====== DATA SECTION
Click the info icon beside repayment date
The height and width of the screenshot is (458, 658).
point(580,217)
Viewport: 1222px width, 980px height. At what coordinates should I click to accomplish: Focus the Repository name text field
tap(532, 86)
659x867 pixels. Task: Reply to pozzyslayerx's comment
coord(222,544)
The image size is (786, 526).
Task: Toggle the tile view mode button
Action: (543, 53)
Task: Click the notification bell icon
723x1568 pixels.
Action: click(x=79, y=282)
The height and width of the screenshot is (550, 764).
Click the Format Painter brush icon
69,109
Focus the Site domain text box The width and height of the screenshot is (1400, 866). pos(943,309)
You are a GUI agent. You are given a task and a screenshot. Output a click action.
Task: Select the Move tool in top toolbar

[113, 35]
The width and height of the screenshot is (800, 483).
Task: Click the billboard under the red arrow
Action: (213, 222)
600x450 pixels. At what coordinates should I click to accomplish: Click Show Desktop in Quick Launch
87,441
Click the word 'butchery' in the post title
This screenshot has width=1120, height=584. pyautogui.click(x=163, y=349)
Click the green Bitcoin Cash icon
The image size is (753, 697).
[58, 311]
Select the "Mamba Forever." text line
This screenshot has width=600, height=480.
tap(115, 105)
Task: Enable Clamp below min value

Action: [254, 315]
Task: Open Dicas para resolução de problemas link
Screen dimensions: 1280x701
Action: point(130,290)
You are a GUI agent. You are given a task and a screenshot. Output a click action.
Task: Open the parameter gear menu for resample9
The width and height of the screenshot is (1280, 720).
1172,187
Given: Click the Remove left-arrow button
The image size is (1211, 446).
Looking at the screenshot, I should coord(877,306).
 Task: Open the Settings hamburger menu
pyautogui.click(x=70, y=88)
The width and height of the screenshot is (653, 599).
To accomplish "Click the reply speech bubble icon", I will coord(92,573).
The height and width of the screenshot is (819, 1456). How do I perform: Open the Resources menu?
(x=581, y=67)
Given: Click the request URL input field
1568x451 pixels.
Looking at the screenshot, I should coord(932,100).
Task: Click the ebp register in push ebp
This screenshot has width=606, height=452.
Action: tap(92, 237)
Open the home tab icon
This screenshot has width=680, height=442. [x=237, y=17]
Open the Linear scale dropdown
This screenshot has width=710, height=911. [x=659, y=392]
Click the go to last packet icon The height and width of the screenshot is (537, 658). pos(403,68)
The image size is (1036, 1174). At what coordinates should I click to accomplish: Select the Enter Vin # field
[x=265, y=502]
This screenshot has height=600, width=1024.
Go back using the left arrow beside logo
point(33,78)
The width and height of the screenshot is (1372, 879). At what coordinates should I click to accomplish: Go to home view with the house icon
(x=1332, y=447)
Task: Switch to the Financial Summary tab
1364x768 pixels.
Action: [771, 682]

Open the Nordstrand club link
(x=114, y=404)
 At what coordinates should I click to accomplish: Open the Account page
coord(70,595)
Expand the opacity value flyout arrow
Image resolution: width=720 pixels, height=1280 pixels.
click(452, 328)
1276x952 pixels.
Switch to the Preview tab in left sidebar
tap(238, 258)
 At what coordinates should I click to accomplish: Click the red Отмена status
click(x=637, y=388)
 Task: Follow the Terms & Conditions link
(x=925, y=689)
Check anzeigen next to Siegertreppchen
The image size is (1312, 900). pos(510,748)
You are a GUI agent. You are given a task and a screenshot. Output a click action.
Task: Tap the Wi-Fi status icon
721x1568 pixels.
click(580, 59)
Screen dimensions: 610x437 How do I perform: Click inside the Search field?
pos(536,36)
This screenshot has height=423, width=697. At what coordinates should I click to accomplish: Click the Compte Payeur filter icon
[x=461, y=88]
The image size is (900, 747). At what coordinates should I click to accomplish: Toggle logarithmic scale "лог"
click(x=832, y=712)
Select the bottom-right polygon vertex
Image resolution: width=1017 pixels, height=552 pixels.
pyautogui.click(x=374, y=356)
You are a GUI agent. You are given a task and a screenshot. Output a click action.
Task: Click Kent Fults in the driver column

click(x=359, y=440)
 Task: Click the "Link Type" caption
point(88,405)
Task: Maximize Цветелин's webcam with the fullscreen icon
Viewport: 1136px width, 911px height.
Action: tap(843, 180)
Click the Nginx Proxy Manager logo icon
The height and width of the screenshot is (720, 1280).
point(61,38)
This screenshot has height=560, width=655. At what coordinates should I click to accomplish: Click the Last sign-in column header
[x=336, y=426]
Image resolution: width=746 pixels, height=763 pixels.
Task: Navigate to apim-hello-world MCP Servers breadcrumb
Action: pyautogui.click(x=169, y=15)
============
YOUR GOAL
In your response, give all the records again with nothing altered.

SOLUTION
Click the info icon beside repayment date
The height and width of the screenshot is (458, 658).
point(580,217)
Viewport: 1222px width, 980px height. At what coordinates should I click to accomplish: Focus the Repository name text field
tap(532, 86)
659x867 pixels. Task: Reply to pozzyslayerx's comment
coord(222,544)
The image size is (786, 526).
Task: Toggle the tile view mode button
Action: (543, 53)
Task: Click the notification bell icon
723x1568 pixels.
Action: click(x=79, y=282)
The height and width of the screenshot is (550, 764).
Click the Format Painter brush icon
69,109
Focus the Site domain text box The width and height of the screenshot is (1400, 866). pos(943,309)
You are a GUI agent. You are given a task and a screenshot. Output a click action.
Task: Select the Move tool in top toolbar

[113, 35]
The width and height of the screenshot is (800, 483).
Task: Click the billboard under the red arrow
Action: (213, 222)
600x450 pixels. At what coordinates should I click to accomplish: Click Show Desktop in Quick Launch
87,441
Click the word 'butchery' in the post title
This screenshot has width=1120, height=584. pyautogui.click(x=163, y=349)
Click the green Bitcoin Cash icon
The image size is (753, 697).
[58, 311]
Select the "Mamba Forever." text line
This screenshot has width=600, height=480.
tap(115, 105)
Task: Enable Clamp below min value

Action: [254, 315]
Task: Open Dicas para resolução de problemas link
Screen dimensions: 1280x701
Action: point(130,290)
You are a GUI agent. You are given a task and a screenshot. Output a click action.
Task: Open the parameter gear menu for resample9
The width and height of the screenshot is (1280, 720).
1172,187
Given: Click the Remove left-arrow button
The image size is (1211, 446).
Looking at the screenshot, I should coord(877,306).
 Task: Open the Settings hamburger menu
pyautogui.click(x=70, y=88)
The width and height of the screenshot is (653, 599).
To accomplish "Click the reply speech bubble icon", I will coord(92,573).
The height and width of the screenshot is (819, 1456). How do I perform: Open the Resources menu?
(x=581, y=67)
Given: Click the request URL input field
1568x451 pixels.
Looking at the screenshot, I should coord(932,100).
Task: Click the ebp register in push ebp
This screenshot has width=606, height=452.
Action: tap(92, 237)
Open the home tab icon
This screenshot has width=680, height=442. [x=237, y=17]
Open the Linear scale dropdown
This screenshot has width=710, height=911. [x=659, y=392]
Click the go to last packet icon The height and width of the screenshot is (537, 658). pos(403,68)
The image size is (1036, 1174). At what coordinates should I click to accomplish: Select the Enter Vin # field
[x=265, y=502]
This screenshot has height=600, width=1024.
Go back using the left arrow beside logo
point(33,78)
The width and height of the screenshot is (1372, 879). At what coordinates should I click to accomplish: Go to home view with the house icon
(x=1332, y=447)
Task: Switch to the Financial Summary tab
1364x768 pixels.
Action: [771, 682]

Open the Nordstrand club link
(x=114, y=404)
 At what coordinates should I click to accomplish: Open the Account page
coord(70,595)
Expand the opacity value flyout arrow
Image resolution: width=720 pixels, height=1280 pixels.
click(452, 328)
1276x952 pixels.
Switch to the Preview tab in left sidebar
tap(238, 258)
 At what coordinates should I click to accomplish: Click the red Отмена status
click(x=637, y=388)
 Task: Follow the Terms & Conditions link
(x=925, y=689)
Check anzeigen next to Siegertreppchen
The image size is (1312, 900). pos(510,748)
You are a GUI agent. You are given a task and a screenshot. Output a click action.
Task: Tap the Wi-Fi status icon
721x1568 pixels.
click(580, 59)
Screen dimensions: 610x437 How do I perform: Click inside the Search field?
pos(536,36)
This screenshot has height=423, width=697. At what coordinates should I click to accomplish: Click the Compte Payeur filter icon
[x=461, y=88]
The image size is (900, 747). At what coordinates should I click to accomplish: Toggle logarithmic scale "лог"
click(x=832, y=712)
Select the bottom-right polygon vertex
Image resolution: width=1017 pixels, height=552 pixels.
pyautogui.click(x=374, y=356)
You are a GUI agent. You are given a task and a screenshot. Output a click action.
Task: Click Kent Fults in the driver column

click(x=359, y=440)
 Task: Click the "Link Type" caption
point(88,405)
Task: Maximize Цветелин's webcam with the fullscreen icon
Viewport: 1136px width, 911px height.
Action: tap(843, 180)
Click the Nginx Proxy Manager logo icon
The height and width of the screenshot is (720, 1280).
point(61,38)
This screenshot has height=560, width=655. At what coordinates should I click to accomplish: Click the Last sign-in column header
[x=336, y=426]
Image resolution: width=746 pixels, height=763 pixels.
Task: Navigate to apim-hello-world MCP Servers breadcrumb
Action: pyautogui.click(x=169, y=15)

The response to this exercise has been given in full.